### DESCRIPTION OF THE TASK
Please write out the data exactly, line by line.

### INPUT FOR THIS TASK
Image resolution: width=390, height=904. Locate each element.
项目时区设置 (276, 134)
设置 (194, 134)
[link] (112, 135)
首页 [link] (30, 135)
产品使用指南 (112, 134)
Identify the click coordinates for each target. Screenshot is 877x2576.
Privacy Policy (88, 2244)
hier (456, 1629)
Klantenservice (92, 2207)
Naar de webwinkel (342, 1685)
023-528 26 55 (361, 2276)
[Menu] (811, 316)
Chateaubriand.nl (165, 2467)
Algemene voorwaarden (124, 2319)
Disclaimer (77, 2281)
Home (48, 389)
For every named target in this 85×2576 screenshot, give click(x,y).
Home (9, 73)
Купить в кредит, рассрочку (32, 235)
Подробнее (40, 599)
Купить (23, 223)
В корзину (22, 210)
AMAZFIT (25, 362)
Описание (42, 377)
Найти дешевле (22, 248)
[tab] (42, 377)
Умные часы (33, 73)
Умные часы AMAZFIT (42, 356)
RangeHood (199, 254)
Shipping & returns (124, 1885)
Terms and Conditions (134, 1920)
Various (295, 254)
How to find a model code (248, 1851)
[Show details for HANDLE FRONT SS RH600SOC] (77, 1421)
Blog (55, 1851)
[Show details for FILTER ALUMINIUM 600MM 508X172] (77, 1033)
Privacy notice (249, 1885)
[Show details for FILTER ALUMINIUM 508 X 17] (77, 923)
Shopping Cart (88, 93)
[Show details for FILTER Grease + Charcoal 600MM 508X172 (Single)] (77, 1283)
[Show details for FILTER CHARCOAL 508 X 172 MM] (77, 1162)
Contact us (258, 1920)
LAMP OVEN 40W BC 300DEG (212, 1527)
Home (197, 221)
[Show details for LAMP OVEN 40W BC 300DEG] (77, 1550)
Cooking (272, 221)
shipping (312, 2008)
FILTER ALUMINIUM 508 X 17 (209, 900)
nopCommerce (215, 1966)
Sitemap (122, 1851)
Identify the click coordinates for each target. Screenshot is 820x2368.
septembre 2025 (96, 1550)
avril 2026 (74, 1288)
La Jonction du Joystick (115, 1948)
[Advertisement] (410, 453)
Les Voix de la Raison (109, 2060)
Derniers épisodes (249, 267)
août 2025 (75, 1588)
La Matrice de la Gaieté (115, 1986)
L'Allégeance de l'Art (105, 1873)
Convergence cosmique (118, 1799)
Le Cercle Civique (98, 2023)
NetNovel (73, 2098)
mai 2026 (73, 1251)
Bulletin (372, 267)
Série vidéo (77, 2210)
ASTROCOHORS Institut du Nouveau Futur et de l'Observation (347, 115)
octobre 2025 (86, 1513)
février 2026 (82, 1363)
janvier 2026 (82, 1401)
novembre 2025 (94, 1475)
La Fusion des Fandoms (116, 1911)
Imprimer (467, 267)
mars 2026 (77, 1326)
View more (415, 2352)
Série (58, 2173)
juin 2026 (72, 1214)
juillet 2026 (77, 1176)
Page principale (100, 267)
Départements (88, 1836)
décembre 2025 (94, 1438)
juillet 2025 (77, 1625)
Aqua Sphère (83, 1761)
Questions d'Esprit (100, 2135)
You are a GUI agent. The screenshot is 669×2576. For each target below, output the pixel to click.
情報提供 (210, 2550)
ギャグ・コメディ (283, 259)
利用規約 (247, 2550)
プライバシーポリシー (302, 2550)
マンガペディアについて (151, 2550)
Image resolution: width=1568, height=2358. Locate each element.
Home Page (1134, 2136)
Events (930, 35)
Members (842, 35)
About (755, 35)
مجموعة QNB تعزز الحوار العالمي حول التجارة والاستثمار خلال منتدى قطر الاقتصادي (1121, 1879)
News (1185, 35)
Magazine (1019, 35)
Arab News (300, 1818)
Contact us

### RESPONSE
Image resolution: width=390, height=904. Locate each element.
项目时区设置 (276, 134)
设置 (194, 134)
[link] (112, 135)
首页 [link] (30, 135)
产品使用指南 (112, 134)
Identify the click coordinates for each target. Screenshot is 877x2576.
Privacy Policy (88, 2244)
hier (456, 1629)
Klantenservice (92, 2207)
Naar de webwinkel (342, 1685)
023-528 26 55 (361, 2276)
[Menu] (811, 316)
Chateaubriand.nl (165, 2467)
Algemene voorwaarden (124, 2319)
Disclaimer (77, 2281)
Home (48, 389)
For every named target in this 85×2576 screenshot, give click(x,y).
Home (9, 73)
Купить в кредит, рассрочку (32, 235)
Подробнее (40, 599)
Купить (23, 223)
В корзину (22, 210)
AMAZFIT (25, 362)
Описание (42, 377)
Найти дешевле (22, 248)
[tab] (42, 377)
Умные часы (33, 73)
Умные часы AMAZFIT (42, 356)
RangeHood (199, 254)
Shipping & returns (124, 1885)
Terms and Conditions (134, 1920)
Various (295, 254)
How to find a model code (248, 1851)
[Show details for HANDLE FRONT SS RH600SOC] (77, 1421)
Blog (55, 1851)
[Show details for FILTER ALUMINIUM 600MM 508X172] (77, 1033)
Privacy notice (249, 1885)
[Show details for FILTER ALUMINIUM 508 X 17] (77, 923)
Shopping Cart (88, 93)
[Show details for FILTER Grease + Charcoal 600MM 508X172 (Single)] (77, 1283)
[Show details for FILTER CHARCOAL 508 X 172 MM] (77, 1162)
Contact us (258, 1920)
LAMP OVEN 40W BC 300DEG (212, 1527)
Home (197, 221)
[Show details for LAMP OVEN 40W BC 300DEG] (77, 1550)
Cooking (272, 221)
shipping (312, 2008)
FILTER ALUMINIUM 508 X 17 (209, 900)
nopCommerce (215, 1966)
Sitemap (122, 1851)
Identify the click coordinates for each target. Screenshot is 820x2368.
septembre 2025 (96, 1550)
avril 2026 (74, 1288)
La Jonction du Joystick (115, 1948)
[Advertisement] (410, 453)
Les Voix de la Raison (109, 2060)
Derniers épisodes (249, 267)
août 2025 (75, 1588)
La Matrice de la Gaieté (115, 1986)
L'Allégeance de l'Art (105, 1873)
Convergence cosmique (118, 1799)
Le Cercle Civique (98, 2023)
NetNovel (73, 2098)
mai 2026 (73, 1251)
Bulletin (372, 267)
Série vidéo (77, 2210)
ASTROCOHORS Institut du Nouveau Futur et de l'Observation (347, 115)
octobre 2025 (86, 1513)
février 2026 (82, 1363)
janvier 2026 (82, 1401)
novembre 2025 (94, 1475)
La Fusion des Fandoms (116, 1911)
Imprimer (467, 267)
mars 2026 (77, 1326)
View more (415, 2352)
Série (58, 2173)
juin 2026 (72, 1214)
juillet 2026 (77, 1176)
Page principale (100, 267)
Départements (88, 1836)
décembre 2025 (94, 1438)
juillet 2025 (77, 1625)
Aqua Sphère (83, 1761)
Questions d'Esprit (100, 2135)
You are a GUI agent. The screenshot is 669×2576. For each target below, output the pixel to click.
情報提供 (210, 2550)
ギャグ・コメディ (283, 259)
利用規約 (247, 2550)
プライバシーポリシー (302, 2550)
マンガペディアについて (151, 2550)
Image resolution: width=1568, height=2358. Locate each element.
Home Page (1134, 2136)
Events (930, 35)
Members (842, 35)
About (755, 35)
مجموعة QNB تعزز الحوار العالمي حول التجارة والاستثمار خلال منتدى قطر الاقتصادي (1121, 1879)
News (1185, 35)
Magazine (1019, 35)
Arab News (300, 1818)
Contact us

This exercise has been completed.